-- Task objective --
Rename "replay" to "sampling" throughout the material below, and reproduce everything else unchanged.

** Begin Data to use **

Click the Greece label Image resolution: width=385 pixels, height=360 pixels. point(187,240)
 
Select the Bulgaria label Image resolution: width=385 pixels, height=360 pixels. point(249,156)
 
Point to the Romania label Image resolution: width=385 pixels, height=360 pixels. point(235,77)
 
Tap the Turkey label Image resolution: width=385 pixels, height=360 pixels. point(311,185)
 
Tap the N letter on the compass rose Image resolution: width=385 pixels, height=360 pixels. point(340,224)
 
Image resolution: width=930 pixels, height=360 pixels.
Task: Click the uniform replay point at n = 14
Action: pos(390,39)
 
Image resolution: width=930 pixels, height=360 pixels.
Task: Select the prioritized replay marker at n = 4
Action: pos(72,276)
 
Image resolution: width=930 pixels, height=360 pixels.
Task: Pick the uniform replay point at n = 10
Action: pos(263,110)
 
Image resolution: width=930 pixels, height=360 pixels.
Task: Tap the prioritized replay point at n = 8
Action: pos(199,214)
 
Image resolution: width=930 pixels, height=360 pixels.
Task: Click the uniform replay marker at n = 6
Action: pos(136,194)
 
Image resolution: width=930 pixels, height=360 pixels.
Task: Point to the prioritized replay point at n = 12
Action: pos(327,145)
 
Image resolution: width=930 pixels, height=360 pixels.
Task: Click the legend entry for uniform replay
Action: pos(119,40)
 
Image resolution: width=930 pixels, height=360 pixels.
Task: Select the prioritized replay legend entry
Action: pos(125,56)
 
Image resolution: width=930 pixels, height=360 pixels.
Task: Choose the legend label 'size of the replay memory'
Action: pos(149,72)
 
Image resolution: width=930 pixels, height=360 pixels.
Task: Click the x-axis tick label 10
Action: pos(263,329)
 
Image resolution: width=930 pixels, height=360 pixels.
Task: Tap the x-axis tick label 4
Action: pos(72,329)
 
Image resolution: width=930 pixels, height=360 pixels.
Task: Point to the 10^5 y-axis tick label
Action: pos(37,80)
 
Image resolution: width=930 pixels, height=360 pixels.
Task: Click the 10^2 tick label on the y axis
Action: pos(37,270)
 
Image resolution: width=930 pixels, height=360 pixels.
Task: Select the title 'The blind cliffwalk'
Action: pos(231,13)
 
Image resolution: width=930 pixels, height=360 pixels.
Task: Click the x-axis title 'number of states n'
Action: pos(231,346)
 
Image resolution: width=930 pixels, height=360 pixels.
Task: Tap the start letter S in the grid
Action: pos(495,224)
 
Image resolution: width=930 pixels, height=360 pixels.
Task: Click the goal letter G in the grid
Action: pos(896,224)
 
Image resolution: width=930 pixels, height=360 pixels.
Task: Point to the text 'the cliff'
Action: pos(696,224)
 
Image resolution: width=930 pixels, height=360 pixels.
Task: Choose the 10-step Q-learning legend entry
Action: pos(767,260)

** End Data to use **

-- Task output --
Click the Greece label Image resolution: width=385 pixels, height=360 pixels. point(187,240)
 
Select the Bulgaria label Image resolution: width=385 pixels, height=360 pixels. point(249,156)
 
Point to the Romania label Image resolution: width=385 pixels, height=360 pixels. point(235,77)
 
Tap the Turkey label Image resolution: width=385 pixels, height=360 pixels. point(311,185)
 
Tap the N letter on the compass rose Image resolution: width=385 pixels, height=360 pixels. point(340,224)
 
Image resolution: width=930 pixels, height=360 pixels.
Task: Click the uniform sampling point at n = 14
Action: pos(390,39)
 
Image resolution: width=930 pixels, height=360 pixels.
Task: Select the prioritized sampling marker at n = 4
Action: pos(72,276)
 
Image resolution: width=930 pixels, height=360 pixels.
Task: Pick the uniform sampling point at n = 10
Action: pos(263,110)
 
Image resolution: width=930 pixels, height=360 pixels.
Task: Tap the prioritized sampling point at n = 8
Action: pos(199,214)
 
Image resolution: width=930 pixels, height=360 pixels.
Task: Click the uniform sampling marker at n = 6
Action: pos(136,194)
 
Image resolution: width=930 pixels, height=360 pixels.
Task: Point to the prioritized sampling point at n = 12
Action: pos(327,145)
 
Image resolution: width=930 pixels, height=360 pixels.
Task: Click the legend entry for uniform sampling
Action: pos(119,40)
 
Image resolution: width=930 pixels, height=360 pixels.
Task: Select the prioritized sampling legend entry
Action: pos(125,56)
 
Image resolution: width=930 pixels, height=360 pixels.
Task: Choose the legend label 'size of the sampling memory'
Action: pos(149,72)
 
Image resolution: width=930 pixels, height=360 pixels.
Task: Click the x-axis tick label 10
Action: pos(263,329)
 
Image resolution: width=930 pixels, height=360 pixels.
Task: Tap the x-axis tick label 4
Action: pos(72,329)
 
Image resolution: width=930 pixels, height=360 pixels.
Task: Point to the 10^5 y-axis tick label
Action: pos(37,80)
 
Image resolution: width=930 pixels, height=360 pixels.
Task: Click the 10^2 tick label on the y axis
Action: pos(37,270)
 
Image resolution: width=930 pixels, height=360 pixels.
Task: Select the title 'The blind cliffwalk'
Action: pos(231,13)
 
Image resolution: width=930 pixels, height=360 pixels.
Task: Click the x-axis title 'number of states n'
Action: pos(231,346)
 
Image resolution: width=930 pixels, height=360 pixels.
Task: Tap the start letter S in the grid
Action: pos(495,224)
 
Image resolution: width=930 pixels, height=360 pixels.
Task: Click the goal letter G in the grid
Action: pos(896,224)
 
Image resolution: width=930 pixels, height=360 pixels.
Task: Point to the text 'the cliff'
Action: pos(696,224)
 
Image resolution: width=930 pixels, height=360 pixels.
Task: Choose the 10-step Q-learning legend entry
Action: pos(767,260)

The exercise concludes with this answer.